[Records from a data source]
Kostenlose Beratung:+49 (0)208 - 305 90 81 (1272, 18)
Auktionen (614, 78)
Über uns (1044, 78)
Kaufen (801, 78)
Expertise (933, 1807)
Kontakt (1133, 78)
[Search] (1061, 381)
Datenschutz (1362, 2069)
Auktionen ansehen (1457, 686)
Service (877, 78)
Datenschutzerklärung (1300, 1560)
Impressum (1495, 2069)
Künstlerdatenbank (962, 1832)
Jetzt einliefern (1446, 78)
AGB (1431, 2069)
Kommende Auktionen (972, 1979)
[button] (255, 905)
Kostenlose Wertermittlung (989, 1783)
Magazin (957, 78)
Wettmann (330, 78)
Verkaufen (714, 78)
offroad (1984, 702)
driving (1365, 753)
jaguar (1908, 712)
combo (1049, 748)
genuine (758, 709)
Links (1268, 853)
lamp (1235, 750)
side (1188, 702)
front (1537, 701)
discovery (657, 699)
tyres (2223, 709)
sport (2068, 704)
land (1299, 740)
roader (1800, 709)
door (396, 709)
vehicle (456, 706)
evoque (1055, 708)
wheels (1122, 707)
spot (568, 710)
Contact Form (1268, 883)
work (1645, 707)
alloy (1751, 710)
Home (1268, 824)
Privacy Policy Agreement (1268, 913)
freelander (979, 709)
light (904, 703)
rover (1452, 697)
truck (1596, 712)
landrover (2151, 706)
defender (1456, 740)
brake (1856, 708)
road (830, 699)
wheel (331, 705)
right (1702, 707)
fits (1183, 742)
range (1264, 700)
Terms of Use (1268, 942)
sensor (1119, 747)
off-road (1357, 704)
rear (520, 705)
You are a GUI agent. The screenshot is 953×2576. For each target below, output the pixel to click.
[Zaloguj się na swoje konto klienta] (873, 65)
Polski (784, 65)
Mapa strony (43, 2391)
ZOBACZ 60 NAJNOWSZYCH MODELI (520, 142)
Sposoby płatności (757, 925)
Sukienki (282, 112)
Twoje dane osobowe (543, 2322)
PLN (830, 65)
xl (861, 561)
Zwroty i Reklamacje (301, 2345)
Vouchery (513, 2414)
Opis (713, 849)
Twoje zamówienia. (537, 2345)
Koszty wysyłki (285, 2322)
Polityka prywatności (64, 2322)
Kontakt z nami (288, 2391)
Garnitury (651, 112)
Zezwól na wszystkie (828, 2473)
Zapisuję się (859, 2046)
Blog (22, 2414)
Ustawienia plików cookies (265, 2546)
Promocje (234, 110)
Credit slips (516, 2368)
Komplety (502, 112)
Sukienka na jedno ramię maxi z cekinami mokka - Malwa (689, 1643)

Exercise prompt:
The answer must consist of every line above that contains the word "Kostenlose".

Completed exercise:
Kostenlose Beratung:+49 (0)208 - 305 90 81 (1272, 18)
Kostenlose Wertermittlung (989, 1783)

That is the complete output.